Thursday, October 23, 2014


Watchdog

Moscow Regional Journalist Dies Mysteriously

Oleg Mitvol believes Sergei Protazanov was killed as part of ongoing attacks against his newspaper.
Oleg Mitvol believes Sergei Protazanov was killed as part of ongoing attacks against his newspaper.
Officials in Russia have said that preliminary results of the investigation into the death of a journalist in the Moscow suburb of Khimki indicate that he died of poisoning.

The Russian media carried conflicting reports of the circumstances surrounding Sergei Protazanov's death. A police spokesman told "Kommersant" that Protazanov was found drunk near his house on the evening of March 29. The spokesman said painkillers were also found on the scene. He added that Protazanov was taken to a local hospital, examined, and released into the custody of relatives.

On March 31, according to the police, Protazanov was found at home unconscious and again taken to a hospital, where he died. The spokesman said it is believed that poisoning by a yet-to-be-identified substance was the cause of death and that a decision on whether to open a criminal investigation is pending.

"Gazeta," however, also quoted a police spokesman who said Protazanov was found dead in his apartment on March 30. There were no signs of violence, and the spokesman also said the believed cause of death was poisoning.

"According to relatives, a week before his death, Protazanov had begun abusing alcohol. He also had been borrowing money from friends," the "Gazeta" police source said. "Earlier it was established that on March 28 he had been taken to a hospital by ambulance after being found by local residents in a drunken state." The spokesman said Protazanov was examined at the hospital and released.

However, Oleg Mitvol, deputy head of the government's environmental protection agency, told journalists today he believes Protazanov was killed as part of an ongoing assault against the newspaper where he worked, "Grazhdanskoye soglasiye."

Mikhail Beketov
"Protazanov called his editor, Anatoly Yurov [over the weekend] and reported that he had been seriously beaten over the weekend," Mitvol was quoted as telling "Kommersant." "I do not believe that a journalist from 'Grazhdanskoye soglasiye' -- the only one who had not yet been assaulted -- died accidentally from a case of nerves. I do not believe that version."

"Grazhdanskoye soglasiye" is the only opposition newspaper in Khimki, a city of about 180,000 located just northwest of Moscow. Protazanov, who was a page designer, was one of several local journalists to be attacked in recent months. "Grazhdanskoye soglasiye" Editor in Chief Yurov was stabbed 10 times outside his home in February 2008.

"I do not understand why people are so afraid of this newspaper," Mitvol said. "Why would they stab the editor 10 times? Why would they murder a journalist? It is beyond my understanding. This is a small, local newspaper but the people there, unfortunately, are paying a high price for the freedom to express themselves against the municipal administration."

According to sources at the paper, Protazanov's death will delay publication of the next issue of the paper, which will carry an investigation into alleged falsification of the March 1 local elections in Khimki. The paper has written widely about environmental damage being done to protected forests in the region by the construction of the Moscow-St. Petersburg superhighway.

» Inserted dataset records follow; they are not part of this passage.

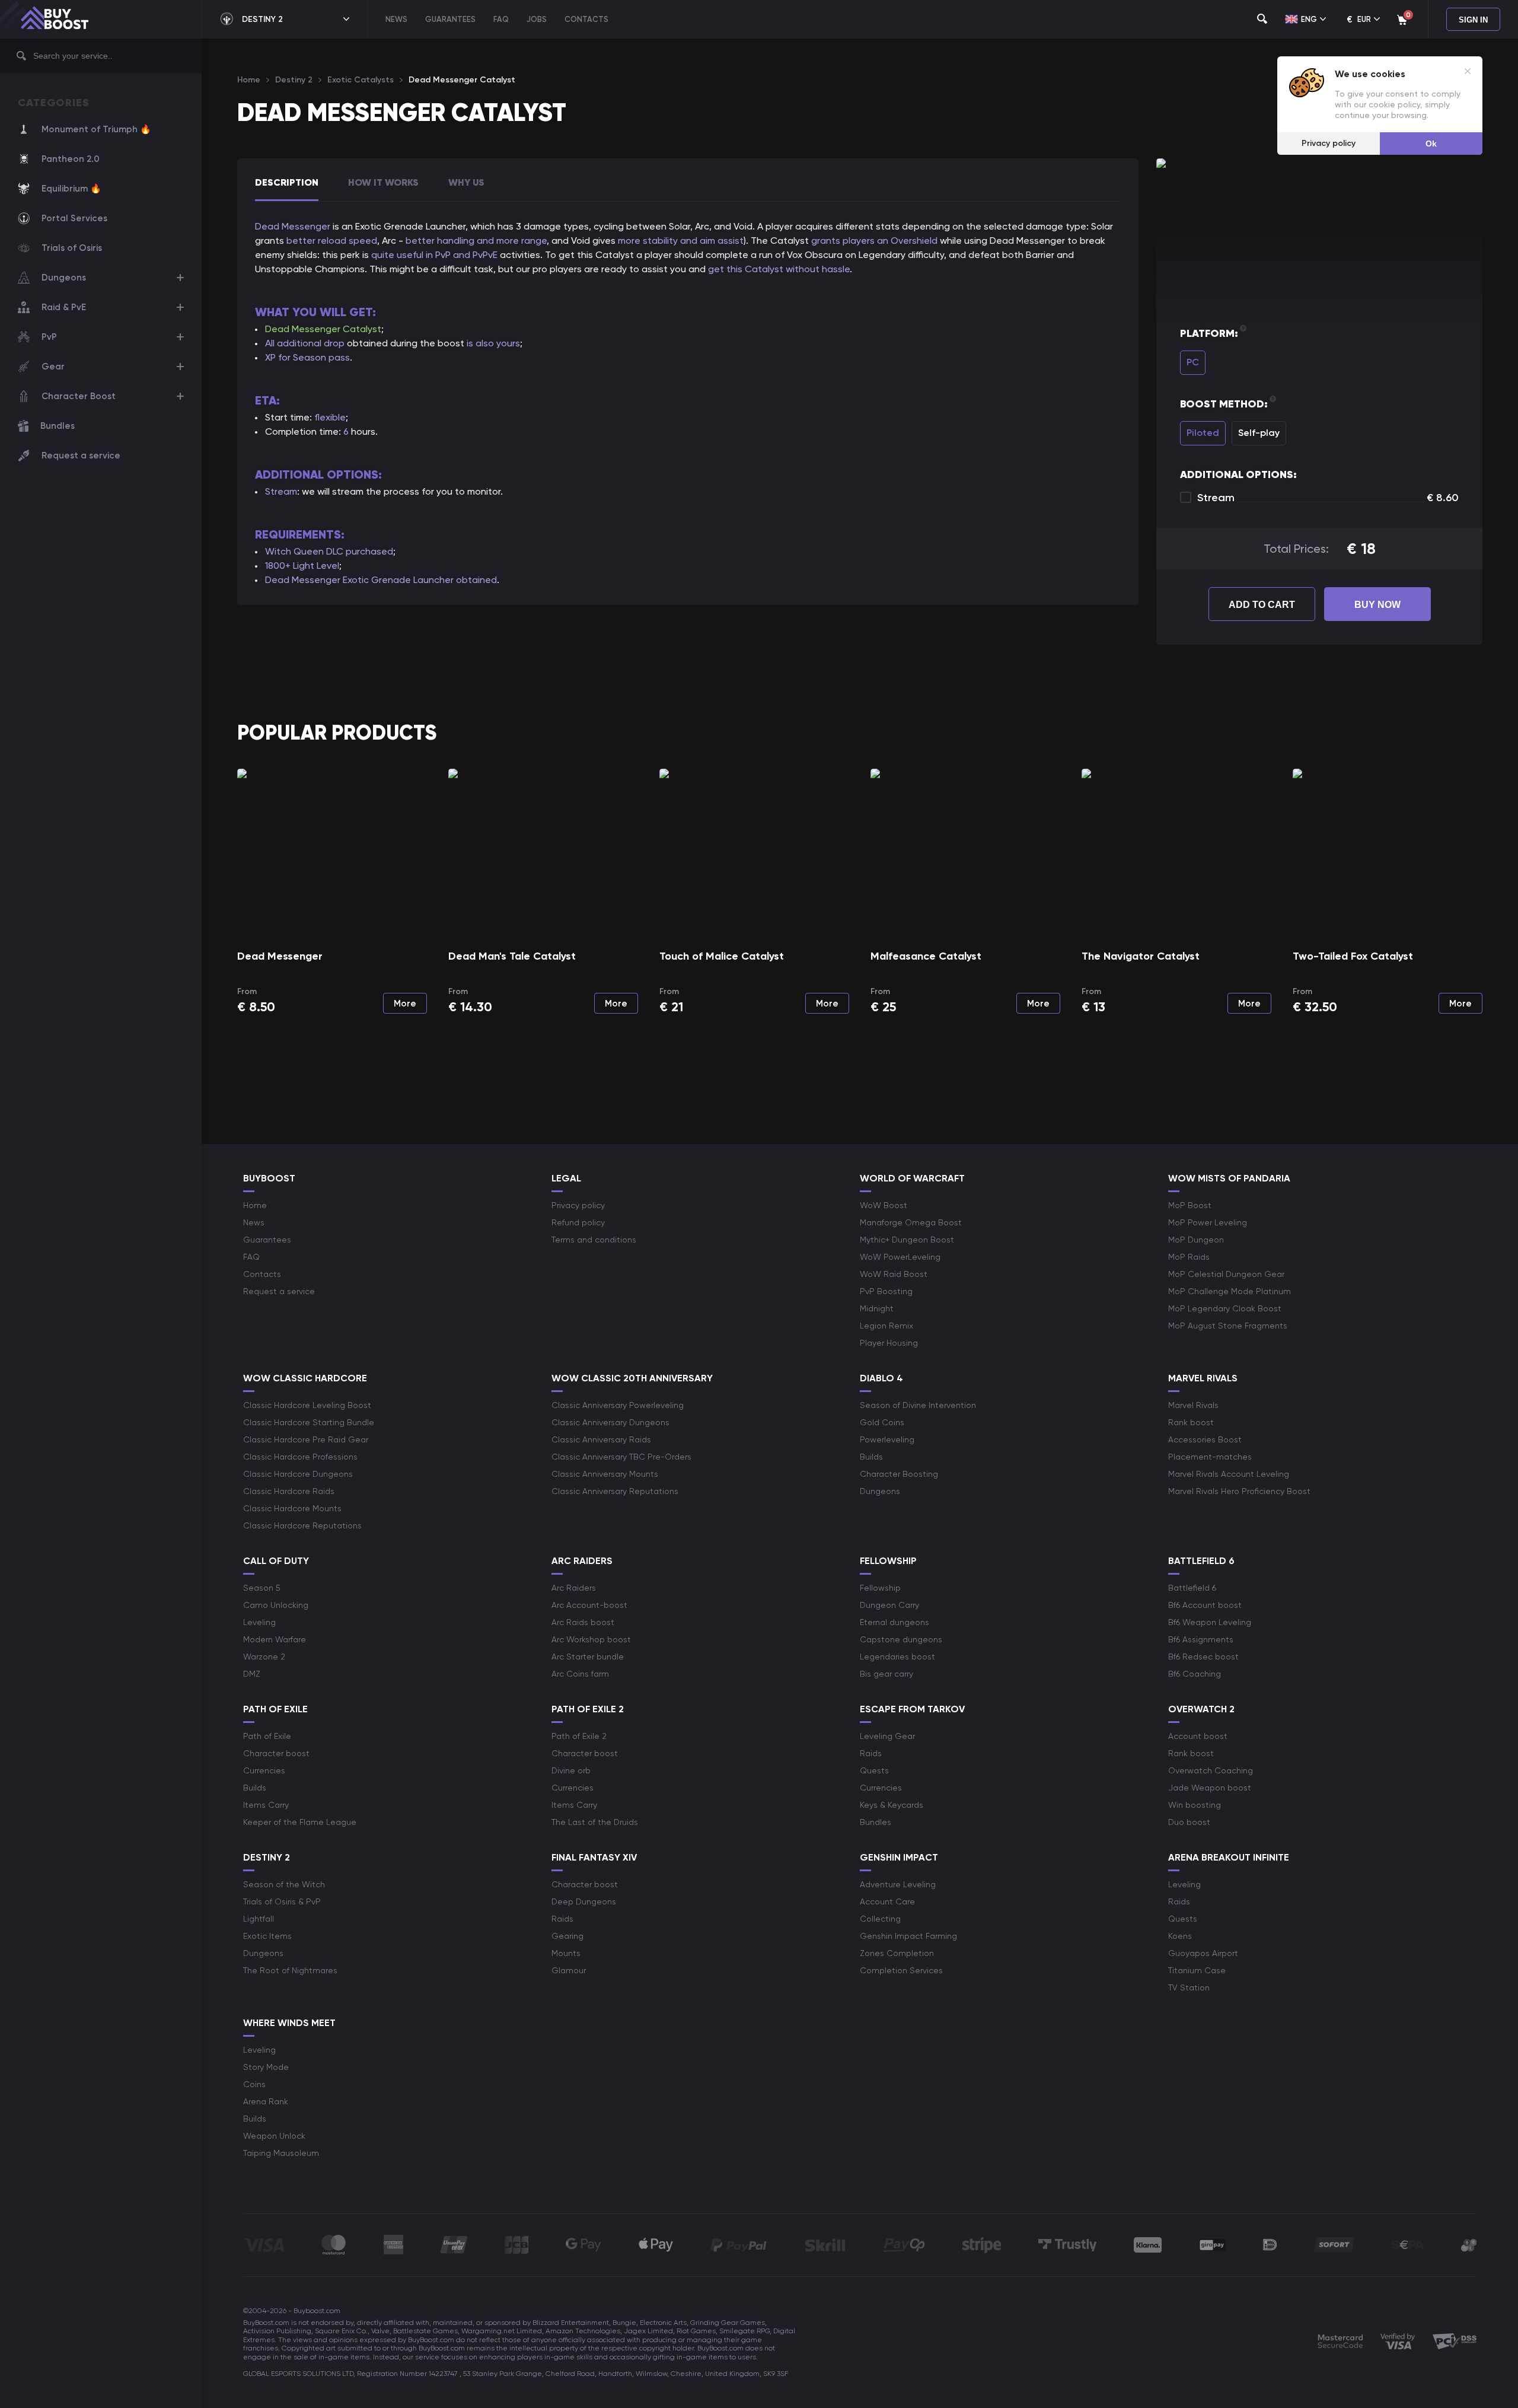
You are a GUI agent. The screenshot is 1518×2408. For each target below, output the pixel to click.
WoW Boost (883, 1205)
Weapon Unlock (274, 2136)
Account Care (887, 1901)
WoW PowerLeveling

On November 13, 2008, Mikhail Beketov, editor in chief of "Khimkinskaya pravda," was severely beaten. He was in a coma for weeks and had to have his leg amputated as a result of the attack.

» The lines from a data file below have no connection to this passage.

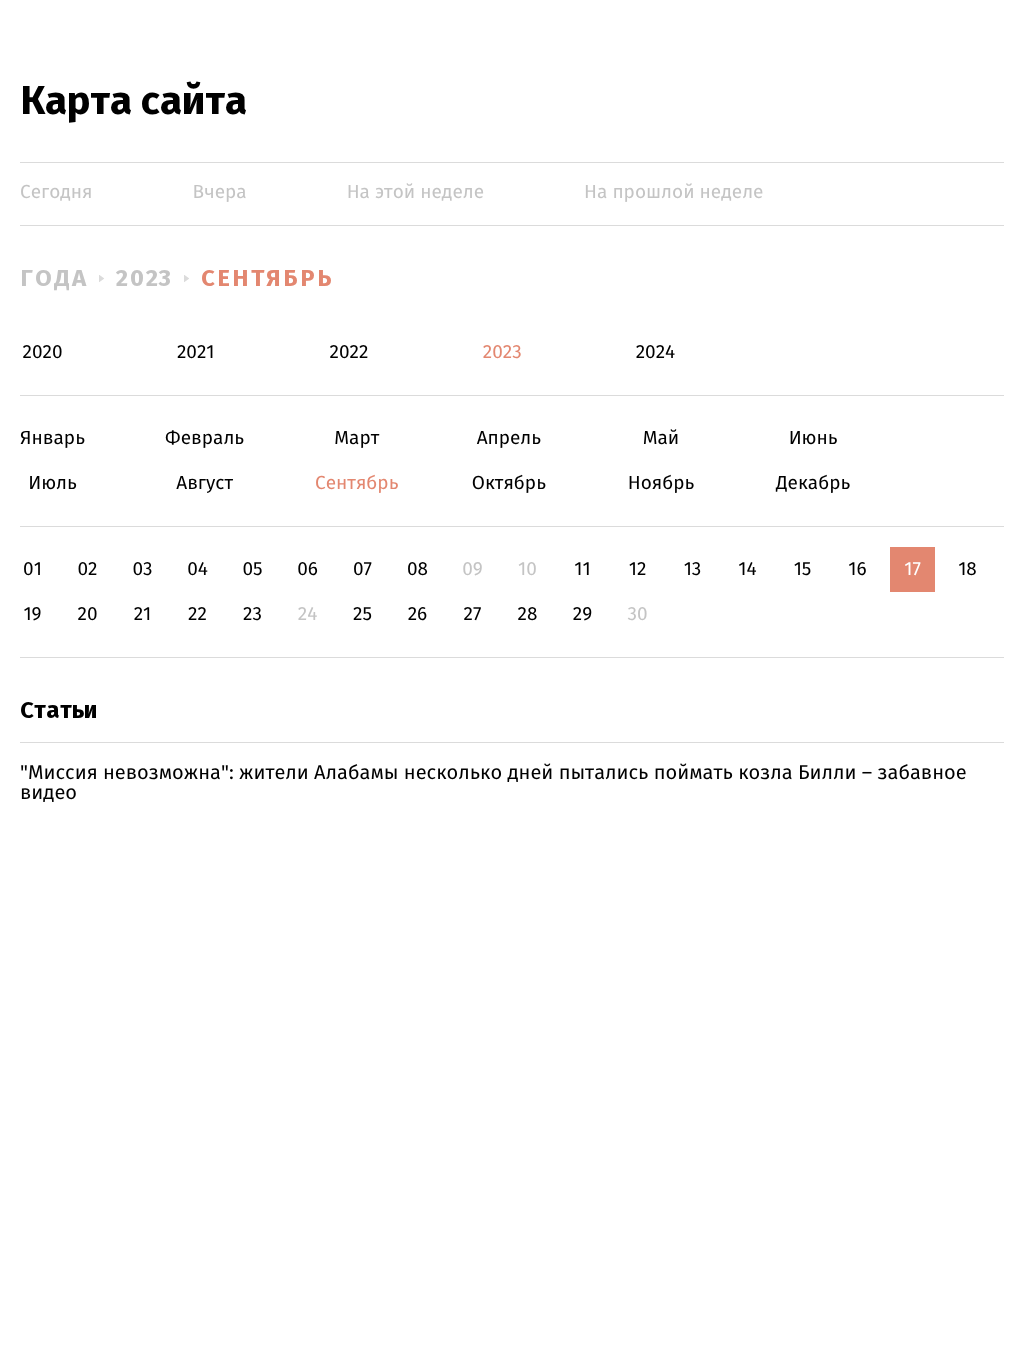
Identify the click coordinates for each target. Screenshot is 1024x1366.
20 (87, 614)
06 (307, 569)
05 (252, 569)
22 (197, 614)
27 (473, 614)
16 (857, 569)
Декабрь (813, 483)
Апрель (508, 438)
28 (528, 614)
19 (32, 614)
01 (32, 569)
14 (747, 569)
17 (912, 569)
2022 (349, 352)
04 (197, 569)
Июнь (813, 438)
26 (418, 614)
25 (362, 614)
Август (204, 483)
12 (638, 569)
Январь (52, 438)
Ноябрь (661, 483)
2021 (196, 352)
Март (356, 438)
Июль (52, 483)
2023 (145, 278)
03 (142, 569)
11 (582, 569)
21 (143, 614)
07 (362, 569)
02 (87, 569)
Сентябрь (267, 278)
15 (803, 569)
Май (661, 438)
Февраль (204, 438)
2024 (656, 352)
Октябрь (508, 483)
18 (967, 569)
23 (252, 614)
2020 (43, 352)
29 (582, 614)
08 (417, 569)
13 (693, 569)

In January, Beketov's lawyer, Stanislav Markelov, was shot to death in Moscow. Beketov was widely known for his critical articles against the Khimki administration.

On February 3, the editor in chief of "Solnechnegorsky forum," a newspaper in the nearby city of Solnechnogorsk, was assaulted.

On March 12, the managing editor of "Molva Yuzhnoye Podmoskove" was beaten in the Moscow Oblast city of Serpukhov.